Darren New dnew at san.rr.com
Thu May 10 13:42:59 EDT 2001


Grant Edwards wrote:
> I would have to disagree.  CS is much more closely related to
> math than to Science. 

It's actually a combination of math and engineering and science, IMHO.

It's math with a limit on the size of sets and numbers of alphabets you
can have. The truly "theoretical computer science" falls under "what can
we do with an infinite-size infinite-speed computer." That nobody has
built such a beast is what adds the engineering to the comp sci.

The other point to note is that computer science has a lot to do with
people as well as math. So studying how people interact with computers,
for example, in order to improve your GUI, is quite a lot like science.
We'd all be programming turing machines if there wasn't any real-world
science going on. I mean, what's the mathematical basis of preferring
object-oriented programming over procedural?

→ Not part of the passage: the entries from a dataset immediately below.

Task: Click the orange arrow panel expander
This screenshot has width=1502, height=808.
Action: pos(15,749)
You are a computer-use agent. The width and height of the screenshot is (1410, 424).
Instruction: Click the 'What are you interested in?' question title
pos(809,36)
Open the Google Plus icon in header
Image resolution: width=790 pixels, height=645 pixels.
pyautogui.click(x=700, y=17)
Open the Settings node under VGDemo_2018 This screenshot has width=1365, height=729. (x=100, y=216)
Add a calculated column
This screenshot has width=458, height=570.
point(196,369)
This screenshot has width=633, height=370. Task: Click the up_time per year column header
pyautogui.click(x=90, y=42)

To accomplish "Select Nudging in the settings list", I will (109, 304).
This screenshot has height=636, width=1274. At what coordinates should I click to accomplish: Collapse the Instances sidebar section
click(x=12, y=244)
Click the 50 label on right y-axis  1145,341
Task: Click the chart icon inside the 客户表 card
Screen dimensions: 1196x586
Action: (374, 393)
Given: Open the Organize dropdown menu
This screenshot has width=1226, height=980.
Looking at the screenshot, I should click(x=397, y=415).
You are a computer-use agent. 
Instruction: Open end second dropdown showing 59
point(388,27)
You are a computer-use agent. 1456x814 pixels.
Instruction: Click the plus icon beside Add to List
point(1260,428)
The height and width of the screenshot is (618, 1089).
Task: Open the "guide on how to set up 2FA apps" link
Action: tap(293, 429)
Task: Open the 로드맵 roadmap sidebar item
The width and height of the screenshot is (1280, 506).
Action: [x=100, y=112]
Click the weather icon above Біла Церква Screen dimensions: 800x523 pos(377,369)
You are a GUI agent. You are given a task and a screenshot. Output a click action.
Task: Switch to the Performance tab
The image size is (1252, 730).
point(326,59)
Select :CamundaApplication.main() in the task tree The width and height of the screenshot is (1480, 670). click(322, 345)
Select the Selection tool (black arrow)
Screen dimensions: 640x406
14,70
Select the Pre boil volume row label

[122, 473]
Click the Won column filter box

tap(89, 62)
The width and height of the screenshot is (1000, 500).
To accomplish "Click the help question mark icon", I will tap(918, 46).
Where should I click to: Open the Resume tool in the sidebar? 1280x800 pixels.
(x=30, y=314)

And of course there's the whole field of "AI", whatever's included there
this year. Much of the linguistics going on there is done as science
rather than math.

-- 
Darren New / Senior MTS & Free Radical / Invisible Worlds Inc.
       San Diego, CA, USA (PST).  Cryptokeys on demand.
       Invasion in chinese restaurant:
                        ALL YOUR RICE ARE BELONG TO US!